Tadi di kelas memang muncul pertanyaan apakah memang sekarang ini sedang terjadi overreligiosity di negeri tercinta, lalu dalam tanggapannya muncullah istilah the law of diminishing returns itu. Kalau orang sibuk dengan keagamaan sampai-sampai kewowogen [hayo tanya wowogen itu di mana! Dhak dugang kowe], agama malah kehilangan maknanya. Makanya, karena sudah diingatkan seorang temin mengenai judul posting, saya tidak lagi memakai kata agama, meskipun sebenarnya saya memang mau mengatakan bahwa kita ini sedang kewowogen agama.

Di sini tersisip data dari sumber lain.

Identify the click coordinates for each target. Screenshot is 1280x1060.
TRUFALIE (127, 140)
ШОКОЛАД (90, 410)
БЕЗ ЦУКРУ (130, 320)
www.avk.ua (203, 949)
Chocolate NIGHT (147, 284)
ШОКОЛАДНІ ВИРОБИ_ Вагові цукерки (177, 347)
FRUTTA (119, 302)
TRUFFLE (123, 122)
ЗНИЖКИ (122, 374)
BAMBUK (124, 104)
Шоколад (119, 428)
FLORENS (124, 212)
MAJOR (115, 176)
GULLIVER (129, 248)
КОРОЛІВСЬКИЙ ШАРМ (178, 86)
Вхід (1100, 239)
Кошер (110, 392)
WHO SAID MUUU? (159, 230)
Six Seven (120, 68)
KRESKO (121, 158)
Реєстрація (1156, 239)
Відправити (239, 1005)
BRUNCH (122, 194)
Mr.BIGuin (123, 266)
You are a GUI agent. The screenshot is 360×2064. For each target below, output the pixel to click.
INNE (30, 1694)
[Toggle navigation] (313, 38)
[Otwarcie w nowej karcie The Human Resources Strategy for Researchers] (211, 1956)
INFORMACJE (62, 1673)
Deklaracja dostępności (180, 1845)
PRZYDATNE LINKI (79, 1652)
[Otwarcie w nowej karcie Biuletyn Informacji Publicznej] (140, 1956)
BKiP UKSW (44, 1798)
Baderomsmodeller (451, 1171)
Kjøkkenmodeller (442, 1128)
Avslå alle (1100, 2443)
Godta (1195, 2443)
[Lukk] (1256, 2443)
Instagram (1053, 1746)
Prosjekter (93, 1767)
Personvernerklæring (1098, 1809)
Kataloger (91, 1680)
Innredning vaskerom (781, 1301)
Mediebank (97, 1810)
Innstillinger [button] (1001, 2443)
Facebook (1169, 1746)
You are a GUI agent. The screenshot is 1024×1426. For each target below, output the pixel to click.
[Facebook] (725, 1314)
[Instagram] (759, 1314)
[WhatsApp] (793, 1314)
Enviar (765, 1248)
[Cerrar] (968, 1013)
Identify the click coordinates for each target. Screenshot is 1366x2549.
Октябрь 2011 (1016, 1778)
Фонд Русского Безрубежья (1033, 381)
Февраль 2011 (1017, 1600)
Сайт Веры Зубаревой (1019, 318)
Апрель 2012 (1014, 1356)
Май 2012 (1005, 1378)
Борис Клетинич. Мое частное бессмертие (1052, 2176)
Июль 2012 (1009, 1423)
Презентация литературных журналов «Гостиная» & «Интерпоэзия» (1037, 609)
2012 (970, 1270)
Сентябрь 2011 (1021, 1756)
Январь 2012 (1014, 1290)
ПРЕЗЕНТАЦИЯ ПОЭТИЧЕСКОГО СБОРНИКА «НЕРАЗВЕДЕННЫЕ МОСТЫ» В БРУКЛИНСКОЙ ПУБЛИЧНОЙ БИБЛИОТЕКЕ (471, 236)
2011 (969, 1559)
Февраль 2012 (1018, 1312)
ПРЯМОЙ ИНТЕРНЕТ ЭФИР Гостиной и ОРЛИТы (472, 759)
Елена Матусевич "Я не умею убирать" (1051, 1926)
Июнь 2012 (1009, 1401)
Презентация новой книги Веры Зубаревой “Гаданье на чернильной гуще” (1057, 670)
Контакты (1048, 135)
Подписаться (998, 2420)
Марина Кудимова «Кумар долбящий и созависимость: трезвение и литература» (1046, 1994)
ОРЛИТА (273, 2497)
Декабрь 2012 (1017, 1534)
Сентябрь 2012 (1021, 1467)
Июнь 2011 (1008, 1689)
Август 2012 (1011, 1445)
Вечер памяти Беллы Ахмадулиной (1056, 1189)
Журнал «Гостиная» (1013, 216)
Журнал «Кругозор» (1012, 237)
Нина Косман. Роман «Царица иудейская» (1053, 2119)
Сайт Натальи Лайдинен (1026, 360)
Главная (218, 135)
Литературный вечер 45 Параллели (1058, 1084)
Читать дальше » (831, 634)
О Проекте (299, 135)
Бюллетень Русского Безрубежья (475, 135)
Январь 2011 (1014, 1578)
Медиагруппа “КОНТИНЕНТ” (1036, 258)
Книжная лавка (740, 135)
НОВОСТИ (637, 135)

Meskipun demikian, rupanya tidak hanya dari segi ekonomis saja kewowogen itu merugikan. Saya baru baca artikel yang menjawab kegelisahan terpendam dalam hati saya sejak lama. Ini soal Kitab Suci. Sejak lama saya tak merasa nyaman dengan Kitab Suci orang Kristen yang terdiri dari Perjanjian Lama (Old Testaments) dan Perjanjian Baru (New Testaments). Yang OT itu sebetulnya mayoritas adalah Kitab Suci orang Yahudi. Yang NT barulah khas Kristen. Di mana kegelisahan saya?
Saya membaca OT dengan patokan NT. Artinya, OT dimaknai sejauh terhubung dengan NT. Itu berarti, terlepas dari NT, OT gada artinya. Mangsud loe? OT itu benar-benar zaman Old, dan NT-lah zaman now! Dengan kata lain, Kitab Suci orang Yahudi itu kuno, tak sempurna, baru utuh maknanya jika dilengkapi dengan NT. Whatttttttt?????? Kok bisa-bisanya menilai Kitab Yahudi zaman old? Emang loe tau bahasa Ibrani? Gimana bisa bilang agama loe lebih baik dari agama Yahudi? Bisa-bisanya loe bilang Kitab loe penyempurnaan Kitab Yahudi, emang loe tau isi Kitab Yahudi?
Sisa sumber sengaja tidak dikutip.